Hairy-footed Flower Bee - a male
The moth ended with a pike fishing trip back to the mighty Loch Awe - what a fantastic holiday. Five of us made the journey and were subjected to the very extremes that the Scottish Highlands have to offer. Gale force winds, driving rain, sleet and snow, yet we somehow came through unscathed and caught a few fish as well - brilliant times!


Benno and I recreating our photo of May 2011 - this time Benno 14lbs 6oz and me 13lbs 7oz
MAY - Nothing else to report but the wedding of my youngest brother, Simon, and Yve. A momentous day!
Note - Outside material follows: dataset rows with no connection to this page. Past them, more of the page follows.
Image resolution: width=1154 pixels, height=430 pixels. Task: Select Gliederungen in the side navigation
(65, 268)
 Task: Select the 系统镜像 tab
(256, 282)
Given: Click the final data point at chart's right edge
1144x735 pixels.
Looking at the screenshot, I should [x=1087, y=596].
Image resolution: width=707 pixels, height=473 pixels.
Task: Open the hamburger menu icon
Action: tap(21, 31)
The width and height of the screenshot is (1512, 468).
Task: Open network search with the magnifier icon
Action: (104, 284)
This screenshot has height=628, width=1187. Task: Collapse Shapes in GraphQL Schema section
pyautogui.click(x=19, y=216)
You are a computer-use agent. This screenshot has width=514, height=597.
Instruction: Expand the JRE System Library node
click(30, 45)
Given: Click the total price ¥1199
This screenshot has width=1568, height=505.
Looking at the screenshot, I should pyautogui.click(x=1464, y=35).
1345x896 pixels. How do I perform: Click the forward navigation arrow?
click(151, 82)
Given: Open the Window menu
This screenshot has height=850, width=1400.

JUNE - Caught a few carp and some nice perch, but it was my chance to watch a Hawker Sea Fury display at the Shepway Airshow that takes the biscuit! A superb event, the display by this Naval aircraft was spectacular. Powered by a Bristol Centaurus sleeve-valved radial engine, it remains one of the fastest piston engined planes in the world. If you ever get a chance - go and see it for yourself!


JULY - much of a muchness

AUGUST - An adult female Honey Buzzard flew over our garden, on the 5th, representing a new garden tick. The rest of the month was about mini-beasts and garden safaris, as I attempted to capture images of the myriad insects that were feeding around the massed buddleias of our garden.


Adult female Honey Buzzard - a failed breeder returning south?
SEPTEMBER - As the autumn developed, so things livened up. There was a noticeable movement of Whinchats around my Newland's Farm patch and Benno saw his PB carp creeping ever closer to 20lbs when he landed  superb Common of 19lbs 12oz. The discovery of Ivy Bee (Colletes hederae) in the hedgerow at the end of Vine Close, was a nice surprise.


19lbs 12oz of Common Carp taken on a Nash "Zig-bug"



 






Ivy Bee - first discovered in the UK in 2001
OCTOBER - Only one thing; Turkey! A wonderful fortnight in our favourite place. That we have Robert and Jackie, in situ, just adds to our holiday experience. The weather was extraordinary, the company was even better - we had a blast! I walked miles, mainly in the company of Robert, drank copious amounts of EFES beer and took 1,000's of photos - I thought I'd died and gone to heaven!
It is impossible to summarise the holiday with a single image - so I won't attempt it.









NOVEMBER - Work, work and more bloody work! Fantastic money, but not good for the soul - 41 days without a break, now there's commitment!

DECEMBER - You already know the score!

If you have made it thus far, may I wish you and your families everything that you wish yourselves for 2013. Thank-you for bothering to look at the rambling nonsense that is my world - God Bless!